(Beginning of RECORDED DATA)

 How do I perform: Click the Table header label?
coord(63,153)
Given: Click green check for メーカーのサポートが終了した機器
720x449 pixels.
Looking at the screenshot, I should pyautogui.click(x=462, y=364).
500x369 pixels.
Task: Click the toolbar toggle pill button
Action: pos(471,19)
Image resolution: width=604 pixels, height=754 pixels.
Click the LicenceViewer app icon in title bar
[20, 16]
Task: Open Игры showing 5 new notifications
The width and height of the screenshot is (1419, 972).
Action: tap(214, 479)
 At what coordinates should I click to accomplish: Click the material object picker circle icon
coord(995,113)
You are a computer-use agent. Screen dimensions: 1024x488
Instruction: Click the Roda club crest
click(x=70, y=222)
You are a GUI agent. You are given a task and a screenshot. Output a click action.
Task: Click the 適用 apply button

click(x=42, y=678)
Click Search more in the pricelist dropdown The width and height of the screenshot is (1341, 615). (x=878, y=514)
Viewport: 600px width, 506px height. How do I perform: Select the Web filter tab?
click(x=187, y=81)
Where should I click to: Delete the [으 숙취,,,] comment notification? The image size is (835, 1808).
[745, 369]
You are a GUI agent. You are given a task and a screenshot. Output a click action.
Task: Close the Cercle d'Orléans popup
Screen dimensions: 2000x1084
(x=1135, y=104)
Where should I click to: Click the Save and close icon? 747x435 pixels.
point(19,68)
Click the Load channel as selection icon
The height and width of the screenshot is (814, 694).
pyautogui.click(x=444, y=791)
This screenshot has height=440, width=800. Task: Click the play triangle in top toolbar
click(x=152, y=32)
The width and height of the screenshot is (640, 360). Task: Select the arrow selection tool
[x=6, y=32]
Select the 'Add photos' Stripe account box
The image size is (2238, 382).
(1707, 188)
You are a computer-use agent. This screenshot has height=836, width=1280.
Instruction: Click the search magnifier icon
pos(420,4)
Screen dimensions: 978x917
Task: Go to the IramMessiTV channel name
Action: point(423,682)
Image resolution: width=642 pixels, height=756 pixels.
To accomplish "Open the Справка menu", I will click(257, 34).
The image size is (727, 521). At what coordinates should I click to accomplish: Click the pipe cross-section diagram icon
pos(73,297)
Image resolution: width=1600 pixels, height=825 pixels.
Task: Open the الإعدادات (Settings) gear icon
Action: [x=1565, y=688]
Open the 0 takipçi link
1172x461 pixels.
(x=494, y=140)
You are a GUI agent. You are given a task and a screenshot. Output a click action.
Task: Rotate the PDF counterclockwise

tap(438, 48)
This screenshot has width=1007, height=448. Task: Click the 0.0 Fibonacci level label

(End of RECORDED DATA)

DESCRIPTION OF THE TASK: Exactly as they stand, set down the lines from the top of the data through the line with "Click the Load channel as selection icon".

FINISHED EXERCISE:
 How do I perform: Click the Table header label?
coord(63,153)
Given: Click green check for メーカーのサポートが終了した機器
720x449 pixels.
Looking at the screenshot, I should pyautogui.click(x=462, y=364).
500x369 pixels.
Task: Click the toolbar toggle pill button
Action: pos(471,19)
Image resolution: width=604 pixels, height=754 pixels.
Click the LicenceViewer app icon in title bar
[20, 16]
Task: Open Игры showing 5 new notifications
The width and height of the screenshot is (1419, 972).
Action: tap(214, 479)
 At what coordinates should I click to accomplish: Click the material object picker circle icon
coord(995,113)
You are a computer-use agent. Screen dimensions: 1024x488
Instruction: Click the Roda club crest
click(x=70, y=222)
You are a GUI agent. You are given a task and a screenshot. Output a click action.
Task: Click the 適用 apply button

click(x=42, y=678)
Click Search more in the pricelist dropdown The width and height of the screenshot is (1341, 615). (x=878, y=514)
Viewport: 600px width, 506px height. How do I perform: Select the Web filter tab?
click(x=187, y=81)
Where should I click to: Delete the [으 숙취,,,] comment notification? The image size is (835, 1808).
[745, 369]
You are a GUI agent. You are given a task and a screenshot. Output a click action.
Task: Close the Cercle d'Orléans popup
Screen dimensions: 2000x1084
(x=1135, y=104)
Where should I click to: Click the Save and close icon? 747x435 pixels.
point(19,68)
Click the Load channel as selection icon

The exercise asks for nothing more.